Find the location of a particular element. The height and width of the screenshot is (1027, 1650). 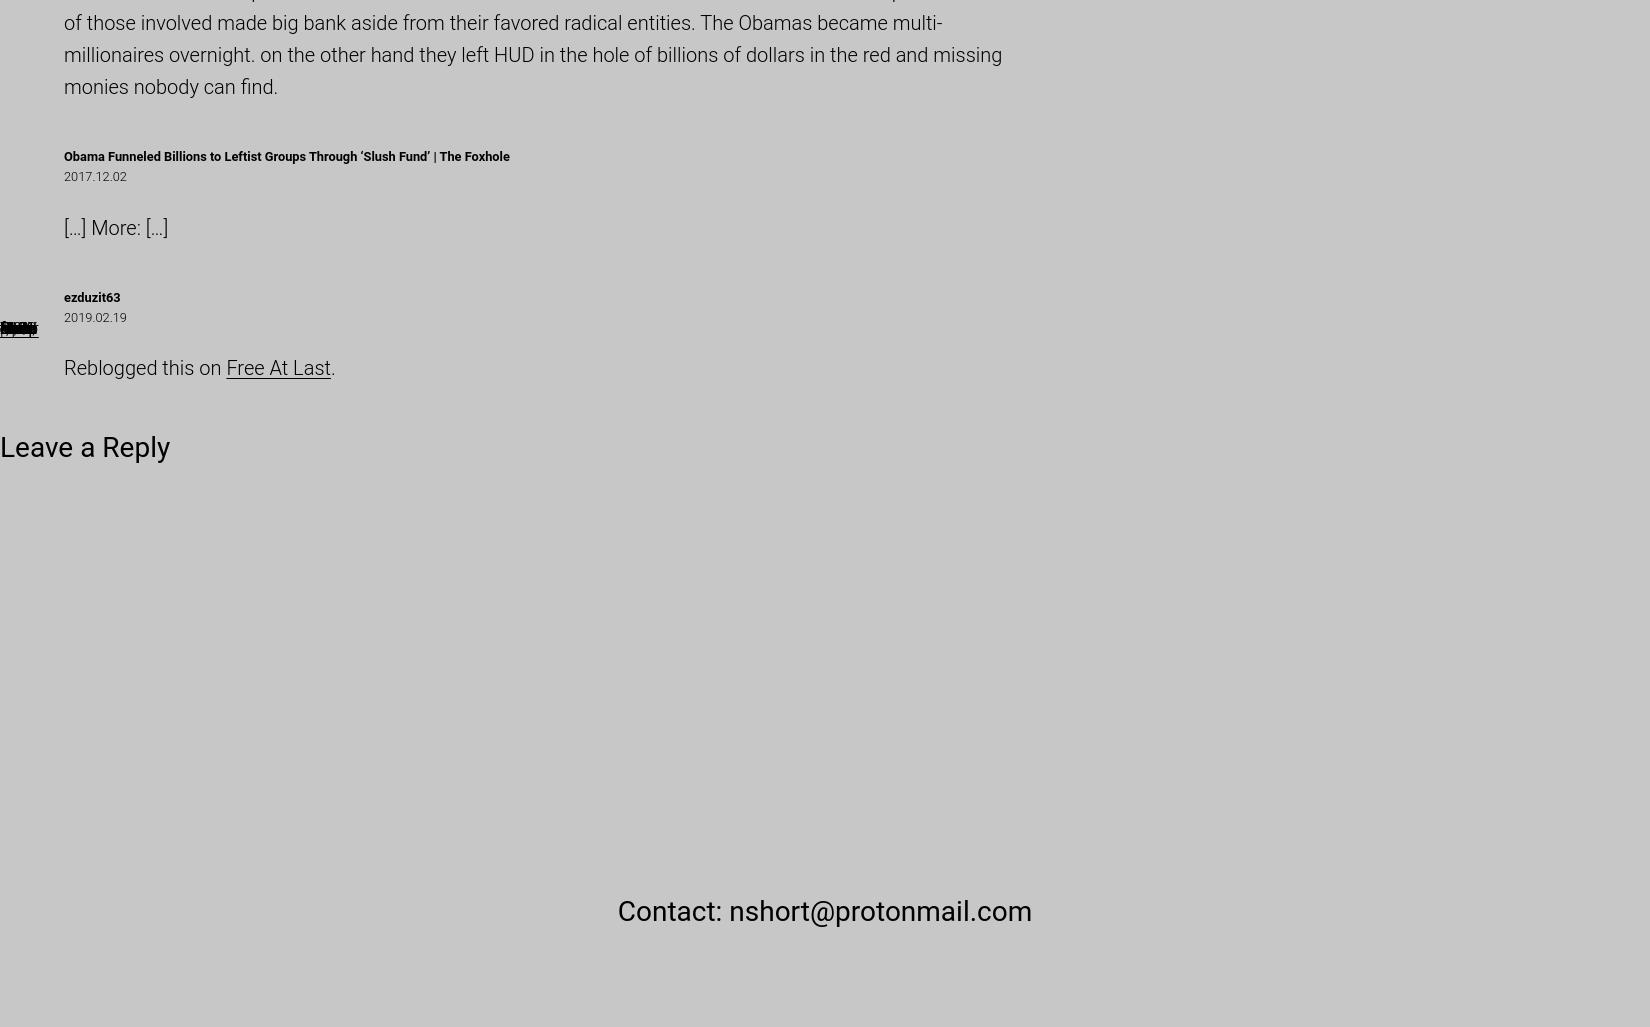

'2017.12.02' is located at coordinates (95, 175).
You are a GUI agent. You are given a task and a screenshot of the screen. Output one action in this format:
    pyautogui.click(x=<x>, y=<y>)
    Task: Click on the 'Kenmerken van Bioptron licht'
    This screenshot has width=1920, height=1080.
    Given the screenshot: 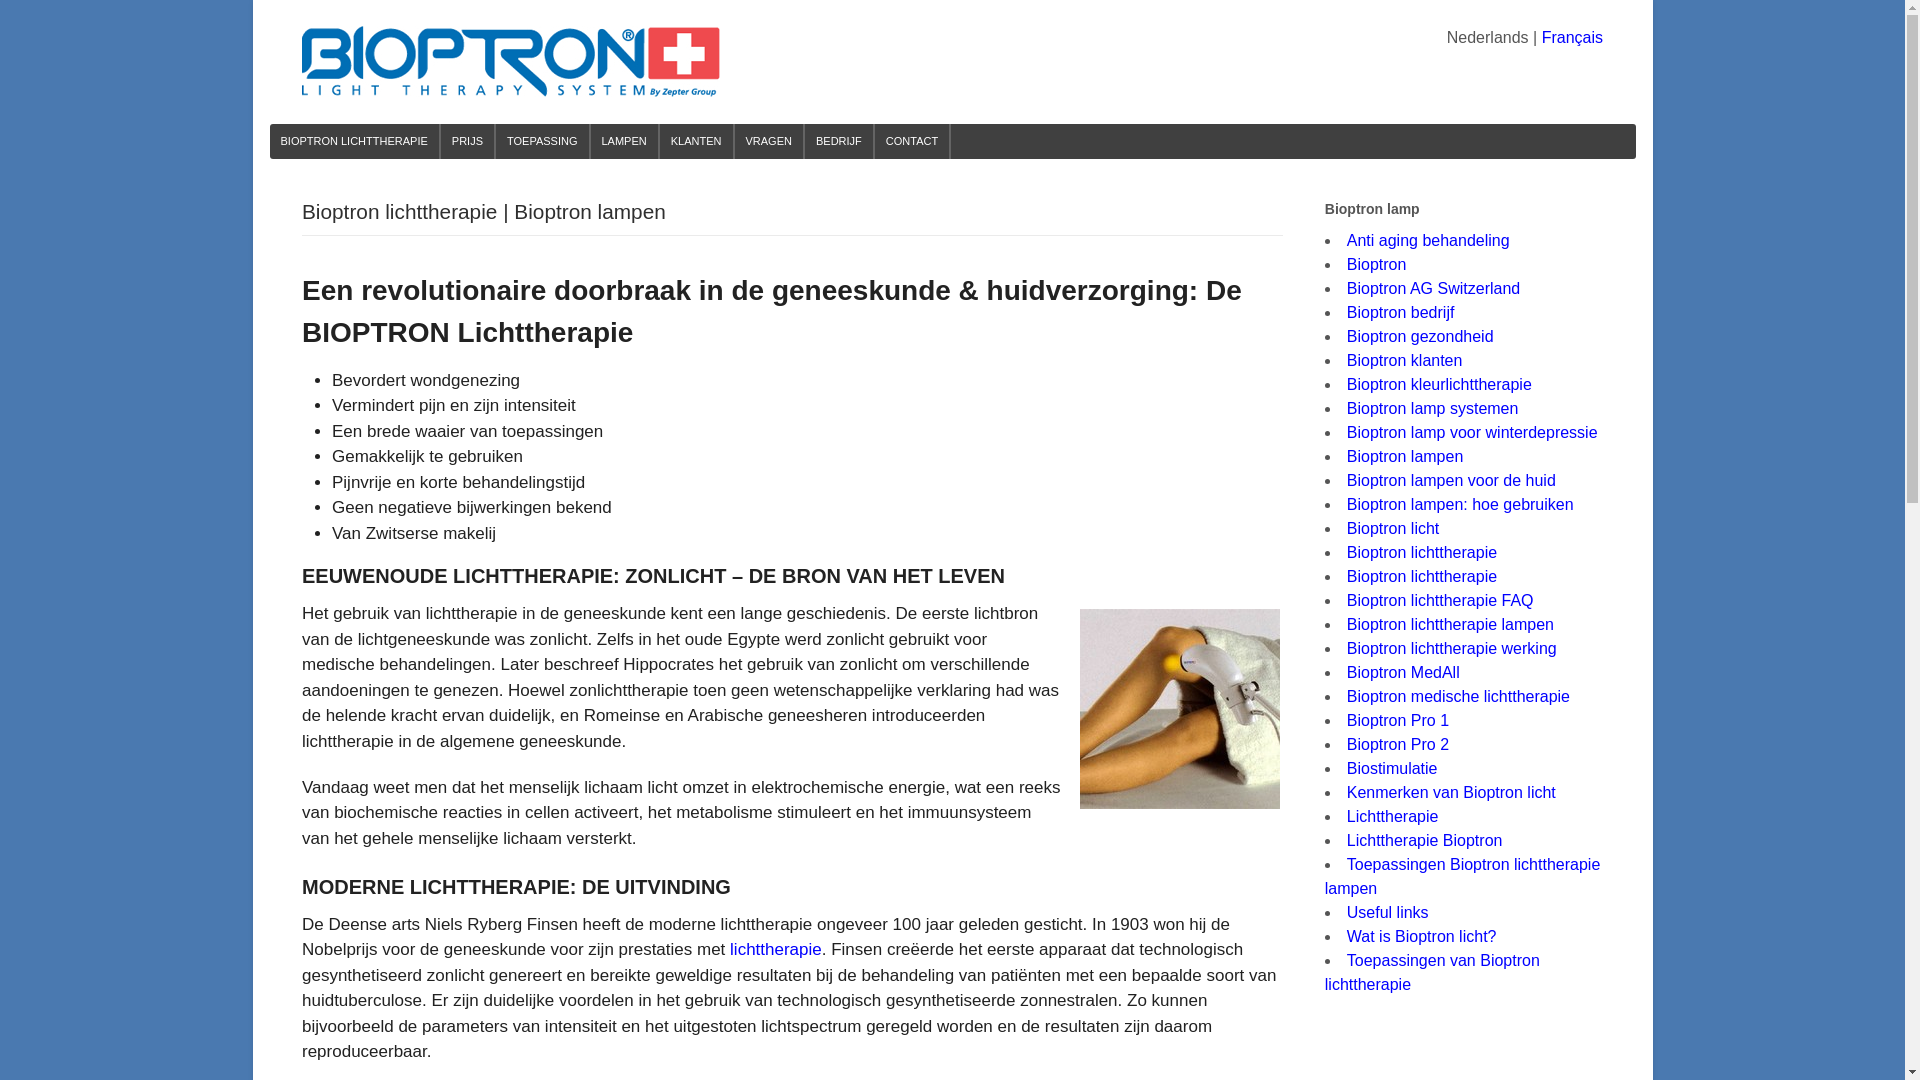 What is the action you would take?
    pyautogui.click(x=1451, y=791)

Work required:
Reproduce the records word for word, from the beginning through the line containing "coordinates (95, 175).". Omit the pictures.

Exercise answer:
Find the location of a particular element. The height and width of the screenshot is (1027, 1650). 

'2017.12.02' is located at coordinates (95, 175).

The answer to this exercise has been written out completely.